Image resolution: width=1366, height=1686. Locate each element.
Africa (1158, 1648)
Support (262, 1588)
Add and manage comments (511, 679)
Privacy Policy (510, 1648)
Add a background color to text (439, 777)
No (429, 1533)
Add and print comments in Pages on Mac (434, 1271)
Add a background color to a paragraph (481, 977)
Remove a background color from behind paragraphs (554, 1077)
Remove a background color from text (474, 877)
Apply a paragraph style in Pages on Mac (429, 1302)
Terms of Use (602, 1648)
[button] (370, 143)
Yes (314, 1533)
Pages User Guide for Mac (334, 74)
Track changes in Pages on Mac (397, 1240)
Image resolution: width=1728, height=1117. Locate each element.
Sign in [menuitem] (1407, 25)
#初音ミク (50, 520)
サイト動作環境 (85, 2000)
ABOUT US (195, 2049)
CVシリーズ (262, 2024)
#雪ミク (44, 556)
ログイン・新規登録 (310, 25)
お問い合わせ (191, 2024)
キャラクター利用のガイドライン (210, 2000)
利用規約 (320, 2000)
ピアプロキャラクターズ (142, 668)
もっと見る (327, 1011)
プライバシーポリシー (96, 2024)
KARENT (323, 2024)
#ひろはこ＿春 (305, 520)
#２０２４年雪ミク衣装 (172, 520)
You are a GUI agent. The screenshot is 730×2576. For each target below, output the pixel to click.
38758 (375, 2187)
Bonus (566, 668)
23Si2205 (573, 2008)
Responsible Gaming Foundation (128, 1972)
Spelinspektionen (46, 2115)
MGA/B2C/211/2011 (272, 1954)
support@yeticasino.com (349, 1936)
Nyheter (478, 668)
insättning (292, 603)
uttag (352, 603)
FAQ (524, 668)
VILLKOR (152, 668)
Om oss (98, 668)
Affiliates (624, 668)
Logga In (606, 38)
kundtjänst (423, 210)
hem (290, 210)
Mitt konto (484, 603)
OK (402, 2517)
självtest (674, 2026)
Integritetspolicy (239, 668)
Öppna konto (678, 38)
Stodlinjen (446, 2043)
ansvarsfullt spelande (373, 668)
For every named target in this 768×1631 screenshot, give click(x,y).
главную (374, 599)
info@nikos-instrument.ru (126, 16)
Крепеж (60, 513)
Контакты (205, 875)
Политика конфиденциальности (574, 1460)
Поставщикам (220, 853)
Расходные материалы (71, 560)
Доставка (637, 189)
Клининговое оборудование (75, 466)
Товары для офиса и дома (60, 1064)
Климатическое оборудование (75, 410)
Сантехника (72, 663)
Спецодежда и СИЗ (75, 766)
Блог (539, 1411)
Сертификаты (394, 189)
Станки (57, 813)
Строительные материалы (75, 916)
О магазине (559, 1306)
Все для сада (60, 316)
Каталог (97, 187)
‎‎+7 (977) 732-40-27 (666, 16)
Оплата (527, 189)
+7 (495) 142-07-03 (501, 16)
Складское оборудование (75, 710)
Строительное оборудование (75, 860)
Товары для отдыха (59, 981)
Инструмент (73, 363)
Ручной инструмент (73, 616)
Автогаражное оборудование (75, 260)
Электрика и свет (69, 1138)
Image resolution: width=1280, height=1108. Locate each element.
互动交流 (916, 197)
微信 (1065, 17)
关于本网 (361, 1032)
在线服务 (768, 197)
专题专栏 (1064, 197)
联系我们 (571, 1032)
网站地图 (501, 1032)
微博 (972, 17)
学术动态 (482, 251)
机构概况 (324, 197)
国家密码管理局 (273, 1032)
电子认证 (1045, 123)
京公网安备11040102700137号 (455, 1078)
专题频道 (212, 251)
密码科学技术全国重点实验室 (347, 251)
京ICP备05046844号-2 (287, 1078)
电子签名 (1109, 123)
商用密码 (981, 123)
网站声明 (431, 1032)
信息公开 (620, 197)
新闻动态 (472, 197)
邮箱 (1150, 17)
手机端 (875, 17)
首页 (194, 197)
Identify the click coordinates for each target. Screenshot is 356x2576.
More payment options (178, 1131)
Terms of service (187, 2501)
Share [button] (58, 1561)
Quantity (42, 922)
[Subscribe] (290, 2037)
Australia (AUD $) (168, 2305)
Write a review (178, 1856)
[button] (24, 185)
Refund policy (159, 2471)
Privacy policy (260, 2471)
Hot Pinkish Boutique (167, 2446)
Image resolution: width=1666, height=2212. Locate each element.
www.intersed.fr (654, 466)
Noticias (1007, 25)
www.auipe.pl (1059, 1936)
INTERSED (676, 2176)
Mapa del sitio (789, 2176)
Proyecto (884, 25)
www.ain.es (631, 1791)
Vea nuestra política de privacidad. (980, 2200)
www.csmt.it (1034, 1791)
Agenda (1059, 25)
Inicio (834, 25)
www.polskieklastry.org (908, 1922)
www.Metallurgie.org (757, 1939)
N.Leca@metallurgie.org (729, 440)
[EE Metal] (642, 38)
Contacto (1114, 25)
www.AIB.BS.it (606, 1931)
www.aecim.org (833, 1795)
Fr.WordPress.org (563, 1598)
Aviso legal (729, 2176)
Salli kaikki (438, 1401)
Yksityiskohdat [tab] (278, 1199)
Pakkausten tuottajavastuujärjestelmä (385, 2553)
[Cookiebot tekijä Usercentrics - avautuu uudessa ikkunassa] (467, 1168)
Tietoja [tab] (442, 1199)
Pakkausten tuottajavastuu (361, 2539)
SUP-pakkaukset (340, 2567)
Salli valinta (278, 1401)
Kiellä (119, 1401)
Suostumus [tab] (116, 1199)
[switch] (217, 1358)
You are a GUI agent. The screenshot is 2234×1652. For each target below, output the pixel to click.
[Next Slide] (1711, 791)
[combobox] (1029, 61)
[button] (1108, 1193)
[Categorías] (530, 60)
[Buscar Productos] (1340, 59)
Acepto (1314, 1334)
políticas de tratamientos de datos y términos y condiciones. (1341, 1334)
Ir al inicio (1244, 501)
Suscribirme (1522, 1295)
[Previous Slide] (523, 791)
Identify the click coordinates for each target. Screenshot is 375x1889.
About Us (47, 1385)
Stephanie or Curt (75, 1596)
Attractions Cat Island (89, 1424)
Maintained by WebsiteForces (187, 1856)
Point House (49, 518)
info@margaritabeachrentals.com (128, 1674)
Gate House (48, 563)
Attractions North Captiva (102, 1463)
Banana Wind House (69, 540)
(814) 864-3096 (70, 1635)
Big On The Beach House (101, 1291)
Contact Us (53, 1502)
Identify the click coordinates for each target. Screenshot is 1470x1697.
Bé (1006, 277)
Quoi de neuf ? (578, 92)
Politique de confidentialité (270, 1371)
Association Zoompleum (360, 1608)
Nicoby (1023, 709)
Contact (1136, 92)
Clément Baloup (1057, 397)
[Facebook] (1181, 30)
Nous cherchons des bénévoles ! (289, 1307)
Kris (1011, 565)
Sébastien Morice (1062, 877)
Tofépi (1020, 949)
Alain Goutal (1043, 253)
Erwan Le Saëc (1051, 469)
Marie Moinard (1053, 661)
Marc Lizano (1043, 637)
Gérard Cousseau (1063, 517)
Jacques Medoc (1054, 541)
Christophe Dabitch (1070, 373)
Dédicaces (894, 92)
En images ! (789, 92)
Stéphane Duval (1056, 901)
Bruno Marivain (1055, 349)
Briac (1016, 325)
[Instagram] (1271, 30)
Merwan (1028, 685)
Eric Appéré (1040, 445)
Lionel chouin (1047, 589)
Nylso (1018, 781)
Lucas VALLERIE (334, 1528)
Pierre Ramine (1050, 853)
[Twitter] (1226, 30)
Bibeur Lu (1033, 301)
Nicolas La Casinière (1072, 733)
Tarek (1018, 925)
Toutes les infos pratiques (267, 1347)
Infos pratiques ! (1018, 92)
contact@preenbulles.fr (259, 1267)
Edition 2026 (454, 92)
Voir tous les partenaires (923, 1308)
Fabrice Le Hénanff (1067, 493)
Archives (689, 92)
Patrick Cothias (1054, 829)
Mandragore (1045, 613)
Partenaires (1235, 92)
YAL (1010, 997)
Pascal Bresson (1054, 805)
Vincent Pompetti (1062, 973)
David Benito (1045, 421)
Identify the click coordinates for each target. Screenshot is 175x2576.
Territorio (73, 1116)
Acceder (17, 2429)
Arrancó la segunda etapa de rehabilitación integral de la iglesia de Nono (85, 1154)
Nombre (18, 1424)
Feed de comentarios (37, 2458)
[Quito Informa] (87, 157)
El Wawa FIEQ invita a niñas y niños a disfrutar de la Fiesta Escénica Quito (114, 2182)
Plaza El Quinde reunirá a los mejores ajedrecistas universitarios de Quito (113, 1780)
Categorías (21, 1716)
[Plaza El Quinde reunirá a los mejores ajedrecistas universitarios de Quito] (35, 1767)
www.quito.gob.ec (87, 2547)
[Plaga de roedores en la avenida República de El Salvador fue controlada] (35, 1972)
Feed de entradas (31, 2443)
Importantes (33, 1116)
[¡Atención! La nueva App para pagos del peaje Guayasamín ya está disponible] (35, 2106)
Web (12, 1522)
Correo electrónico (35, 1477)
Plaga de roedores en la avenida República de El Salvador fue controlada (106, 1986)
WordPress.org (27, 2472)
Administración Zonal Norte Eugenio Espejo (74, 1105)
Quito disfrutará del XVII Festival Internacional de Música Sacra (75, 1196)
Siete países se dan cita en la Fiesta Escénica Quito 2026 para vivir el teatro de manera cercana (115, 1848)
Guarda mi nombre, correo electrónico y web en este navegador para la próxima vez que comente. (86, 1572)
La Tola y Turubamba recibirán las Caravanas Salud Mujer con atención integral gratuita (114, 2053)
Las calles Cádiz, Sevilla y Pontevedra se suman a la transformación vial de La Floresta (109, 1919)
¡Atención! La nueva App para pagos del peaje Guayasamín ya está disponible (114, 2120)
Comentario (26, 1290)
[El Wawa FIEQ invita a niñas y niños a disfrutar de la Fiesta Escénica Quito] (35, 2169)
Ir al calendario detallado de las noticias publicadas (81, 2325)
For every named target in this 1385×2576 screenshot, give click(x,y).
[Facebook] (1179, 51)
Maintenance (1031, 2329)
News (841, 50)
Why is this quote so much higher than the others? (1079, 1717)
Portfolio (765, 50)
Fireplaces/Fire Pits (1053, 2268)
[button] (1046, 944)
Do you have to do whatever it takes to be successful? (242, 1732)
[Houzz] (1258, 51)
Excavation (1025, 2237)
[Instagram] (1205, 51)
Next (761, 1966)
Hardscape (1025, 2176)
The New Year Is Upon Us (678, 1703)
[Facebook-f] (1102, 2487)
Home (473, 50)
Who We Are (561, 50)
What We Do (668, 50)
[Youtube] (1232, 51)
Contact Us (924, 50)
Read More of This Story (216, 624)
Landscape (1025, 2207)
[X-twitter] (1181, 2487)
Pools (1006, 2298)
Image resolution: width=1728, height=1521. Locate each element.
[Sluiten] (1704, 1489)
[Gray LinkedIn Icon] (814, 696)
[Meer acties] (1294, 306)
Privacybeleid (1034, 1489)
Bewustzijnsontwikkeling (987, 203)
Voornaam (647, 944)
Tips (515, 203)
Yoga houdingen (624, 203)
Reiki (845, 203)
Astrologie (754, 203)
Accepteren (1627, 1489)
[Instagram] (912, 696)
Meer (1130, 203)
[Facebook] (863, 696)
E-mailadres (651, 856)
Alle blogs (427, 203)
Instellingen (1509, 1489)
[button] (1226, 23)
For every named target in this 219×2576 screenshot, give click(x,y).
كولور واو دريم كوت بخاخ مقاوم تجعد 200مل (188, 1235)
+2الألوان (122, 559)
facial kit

##########

Search the entries for the word "материалы" and gather every line where it appears.

→ **Solved problem**
Расходные материалы (71, 560)
Строительные материалы (75, 916)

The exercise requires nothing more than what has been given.